Craig Cornell of Diamond Cycle, located on Bloomfield Avenue, said the news, in the midst of the holiday season, left him scrambling to get some answers.

“Why are we just finding out about this now and why has no one from the town come to businesses to talk about a plan and find out what we need,” asks Cornell, who says his business has received nothing in writing from the Township.

What Cornell is learning about the Midtown Lot closure has left him very concerned, not only for his ability to do business, but for the safety of his customers, who had previously been able to park in the Midtown Lot or unload bikes in of the store’s three rear spots — spots that will soon be inaccessible, as will the alley way from the lot to Bloomfield Avenue.

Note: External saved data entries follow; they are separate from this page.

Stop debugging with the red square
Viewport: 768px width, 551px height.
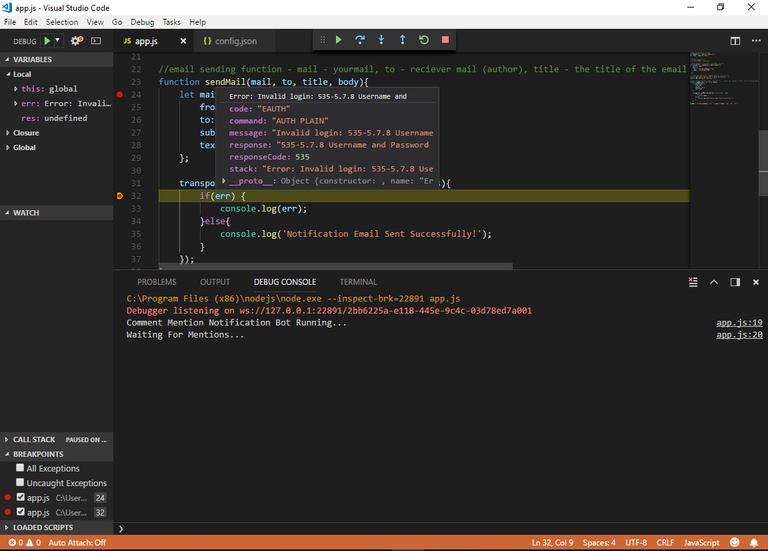[x=445, y=40]
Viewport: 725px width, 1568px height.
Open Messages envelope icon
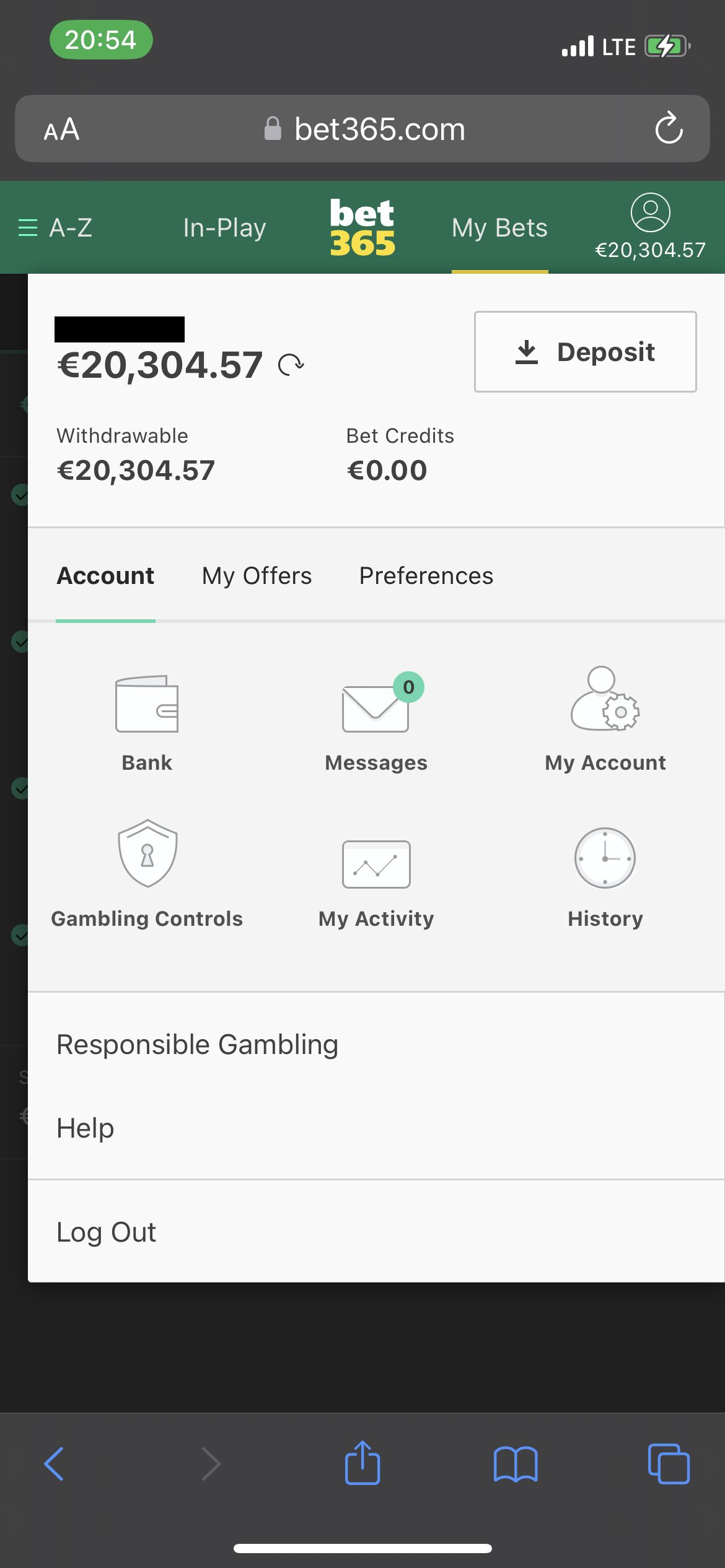click(x=376, y=707)
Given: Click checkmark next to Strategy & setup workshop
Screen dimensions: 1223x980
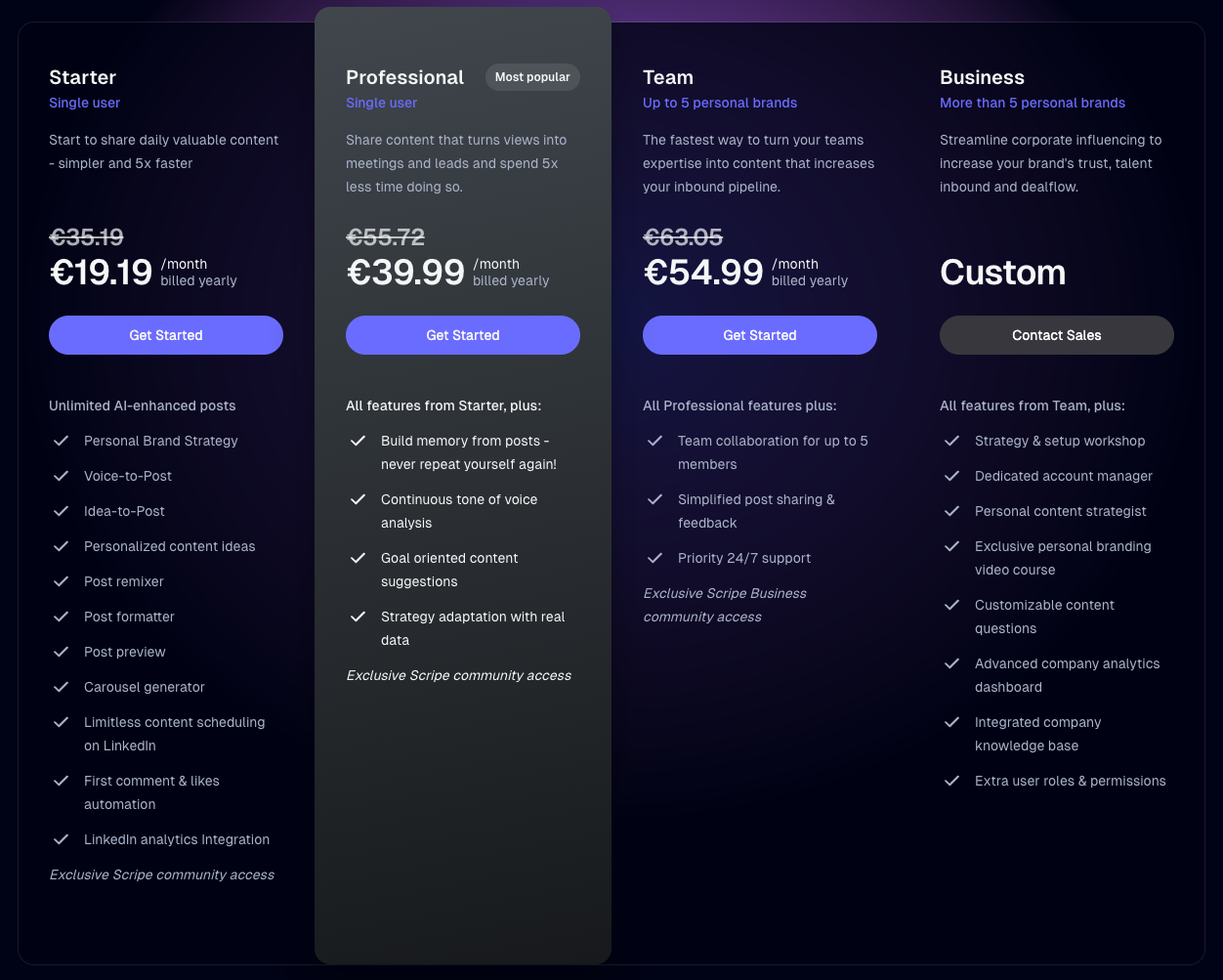Looking at the screenshot, I should pos(952,441).
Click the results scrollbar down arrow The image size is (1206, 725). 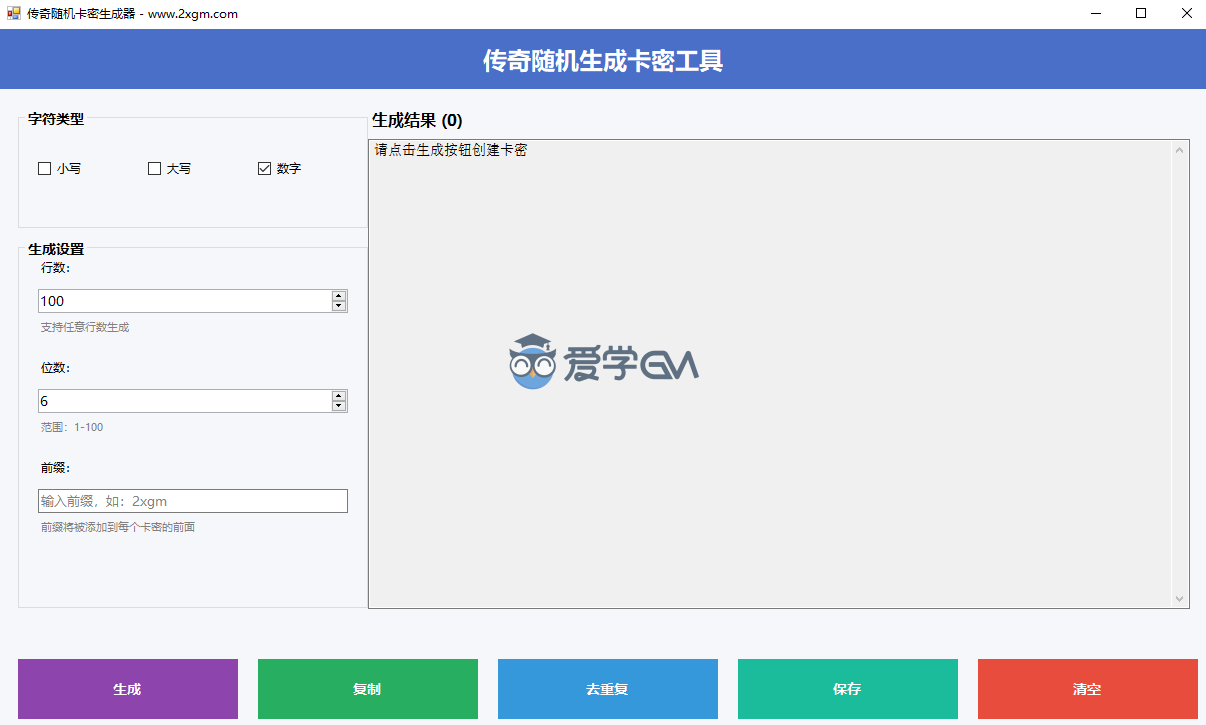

A rendering of the proposed Midtown Parking Deck on Glenridge Avenue

“It’s very difficult and dangerous to load and unload bicycles on Bloomfield Avenue. I believe someone is going to get hurt,” says Cornell who also worries that the closure of the parking lot will force customers, including children, to ride their bikes along busy Bloomfield Avenue in order to reach the store.

Cornell also has no idea how the shop will handle bike deliveries to the store.

When Montclair closed parking lots in 2018, it directed residents and businesses to use the Midtown Lot.

Montclair closed the South Fullerton East Lot and South Willow parking lots in 2018 and at that time, offered the Midtown Lot among the alternative parking facilities.

The businesses adjacent to the Midtown lot have spent the last two years across the street from a construction zone — the Seymour Mixed Used Arts District. Now they will be enduring construction behind their businesses for another year. Studio 42, Greenleaf Cafe, Trend Coffee House and Fume Cigar Shop are just some of the businesses affected.

Dr. Liz Houston of Cameron Animal Hospital says those earlier parking lot closures already dealt a blow to the hospital. She was surprised to learn the Midtown Lot would be closing without any other facilities being brought back online to replace the lost parking spots.

“I thought this was a phased project, and that although we had to suffer the closing of South Fullerton and South Willow, we were given the impression that construction on the Midtown Lot would not start until new parking decks opened,” says Houston.

“COVID has thrown every small business everywhere for a loop and to get this on top of it, it has been a really scary couple days,” says Houston.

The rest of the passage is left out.